Regarding the use of VF in the assessment post phacomorphic angle closure, a number of patients lacked the coordination to produce a reliable VF. Furthermore, the results produced at 9 months post attack failed to demonstrate any significant difference between the phacomorphic and contralateral eye but there was already significant RNFL thinning detected on OCT. There was also no correlation between the PSD on VF and the degree of RNFL thinning on OCT.
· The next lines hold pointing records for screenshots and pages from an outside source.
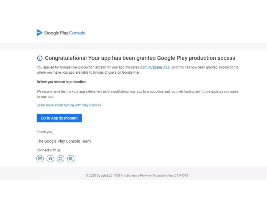
Task: Click the Connect with us label
Action: tap(49, 150)
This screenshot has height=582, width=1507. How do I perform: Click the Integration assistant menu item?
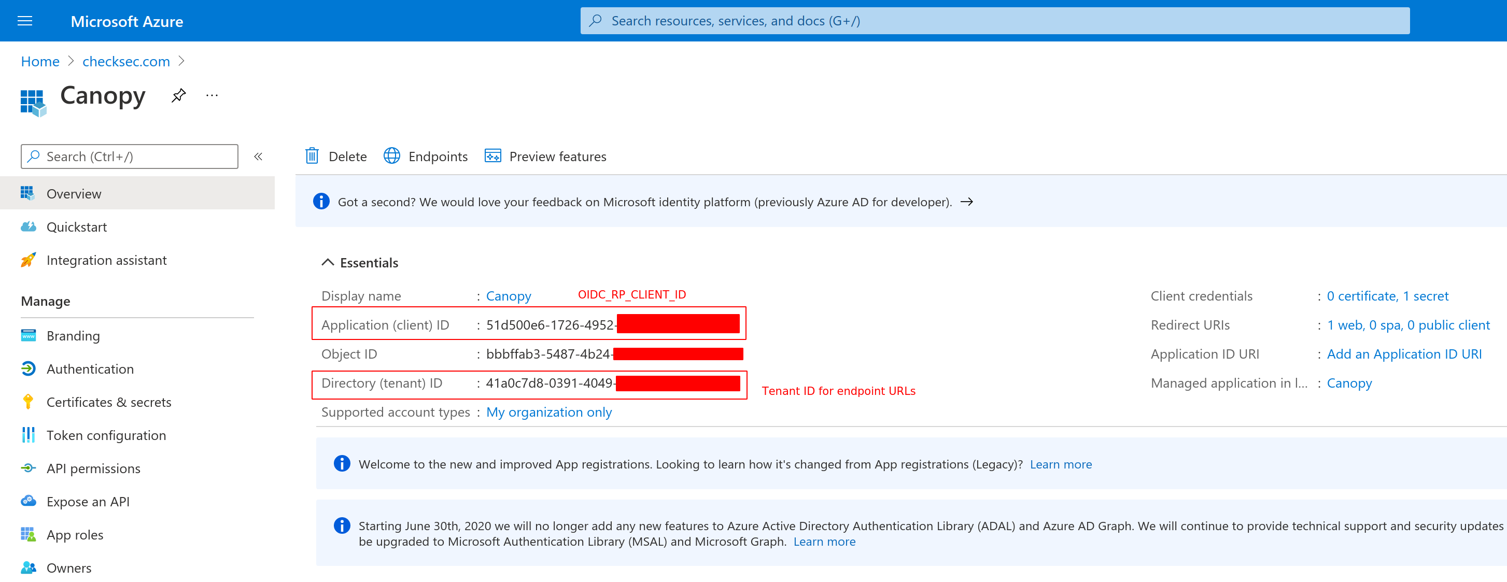107,259
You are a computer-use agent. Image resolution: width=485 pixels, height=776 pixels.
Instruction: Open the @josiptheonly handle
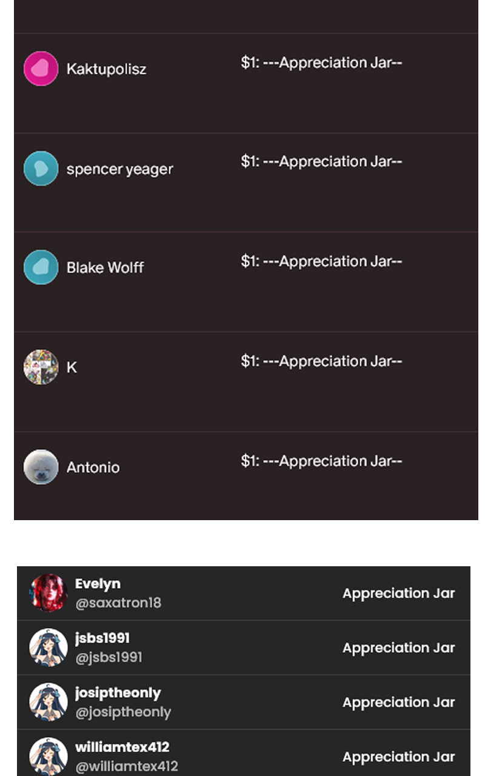[x=123, y=712]
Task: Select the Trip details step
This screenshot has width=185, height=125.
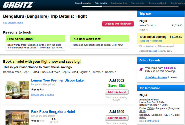Action: [101, 3]
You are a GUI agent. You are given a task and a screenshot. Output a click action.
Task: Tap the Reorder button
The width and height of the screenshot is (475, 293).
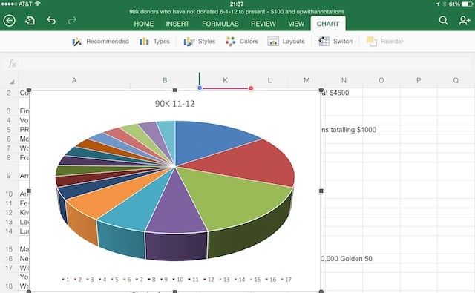pyautogui.click(x=384, y=41)
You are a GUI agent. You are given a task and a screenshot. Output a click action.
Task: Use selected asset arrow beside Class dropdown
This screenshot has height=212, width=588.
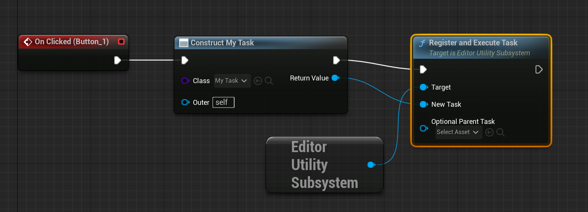(258, 81)
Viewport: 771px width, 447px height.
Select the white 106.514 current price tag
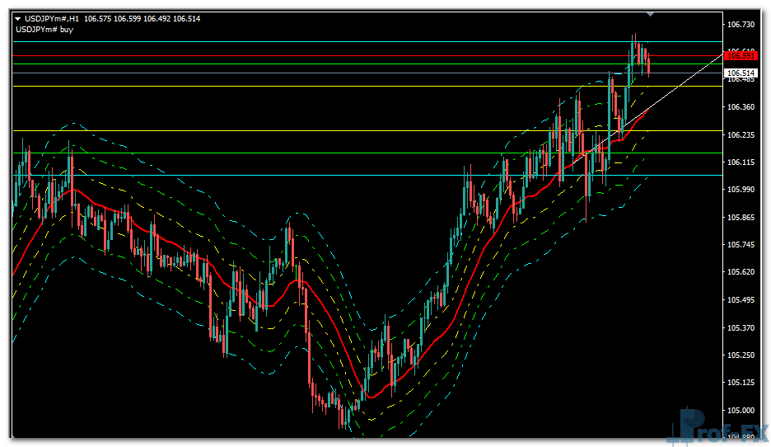pyautogui.click(x=740, y=73)
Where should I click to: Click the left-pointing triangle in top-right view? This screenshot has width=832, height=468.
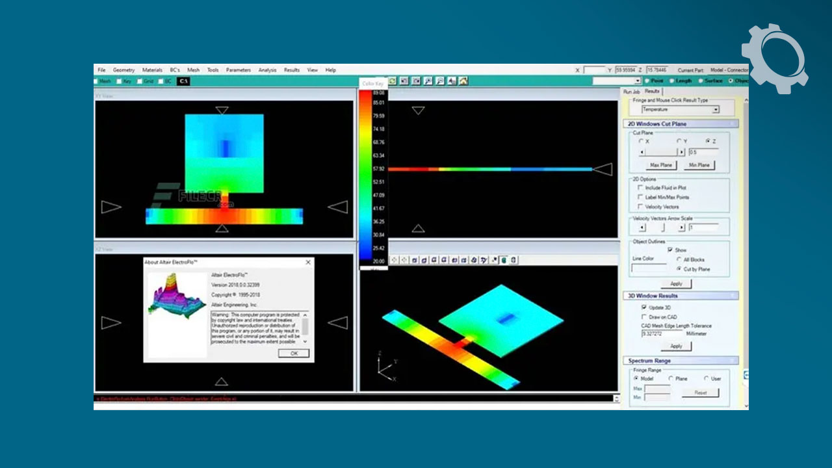coord(603,170)
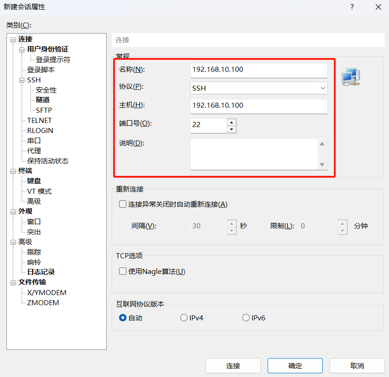The height and width of the screenshot is (377, 389).
Task: Click the 连接 button to connect
Action: (x=233, y=365)
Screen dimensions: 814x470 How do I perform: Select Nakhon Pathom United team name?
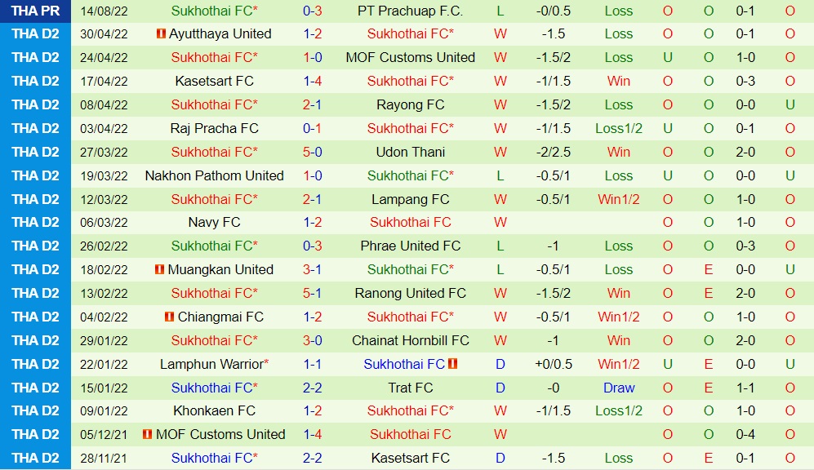214,175
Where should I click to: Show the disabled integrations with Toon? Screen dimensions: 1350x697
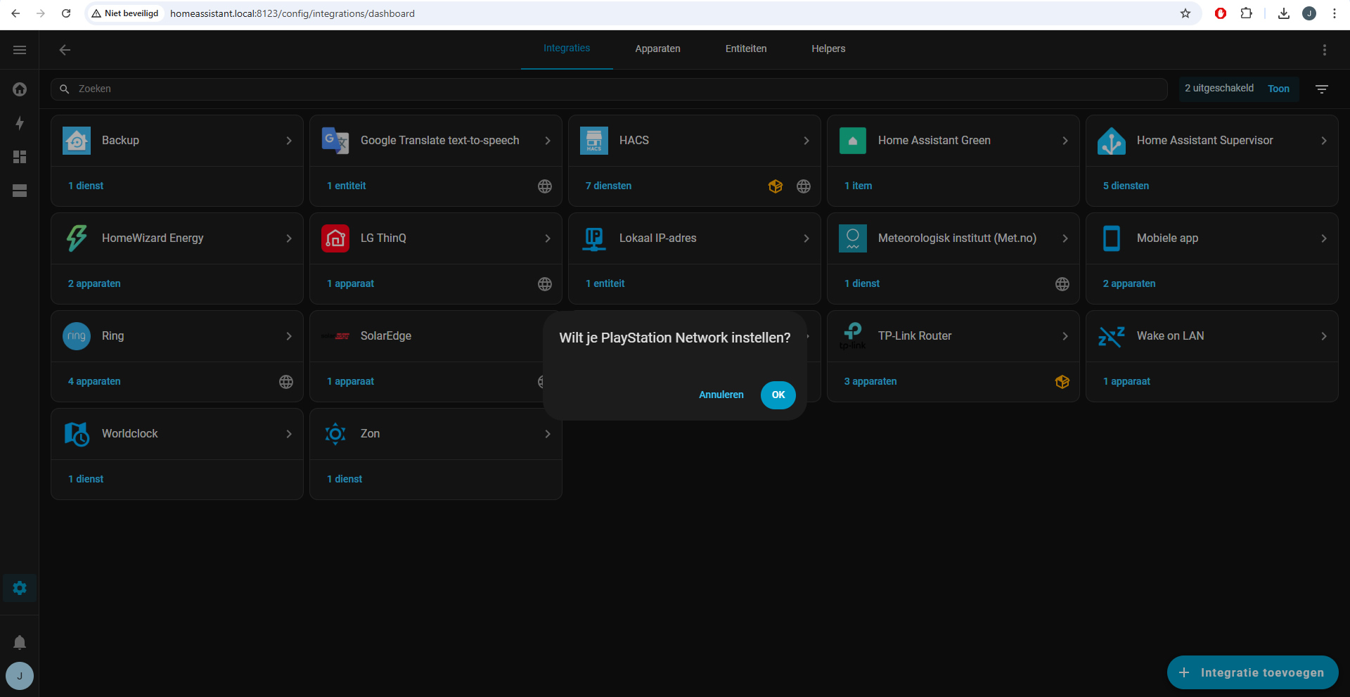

This study had its limitations. First, the assumption was made that both eyes had similar initial RNFL thickness and VCDR prior to the phacomorphic attack when using the contralateral eye as a proxy of the pre-phacomorphic state. This was because all of the cases presented to our center for the first time during the attack without any prior clinical data. It is possible that the documented RNFL thinning may be due to an underling normal tension glaucoma per se, therefore, in addition to comparing with the other eye, we also compared the progression of RNFL thinning in contralateral eye as well at 3–9 months and only found progression in the attack eye but not in the contralateral eye. Second, both ALPI and medical treatment was used to lower IOP but there is no evidence in the literature to support superiority of one treatment over the other and all IOP’s were lowered to 25 mmHg within 5 h of presentation. Our study further supports this evidence that the initial IOP lowering technique was not related to outcomes.

Conclusion

In our prospective case series, patients with <5 days duration of phacomorphic angle closure had a mean Snellen vision of 0.4. An acute episode of phacomorphic angle closure can trigger an accelerated thinning of the average RNFL occurring between 3 and 9 months post phacomorphic attack despite normal IOP and open angles. The RNFL thinning was most prevalent in the superior and inferior quadrants as detected by OCT whilst visual field assessment failed to detect any significant differences between the attack and uninvolved eye.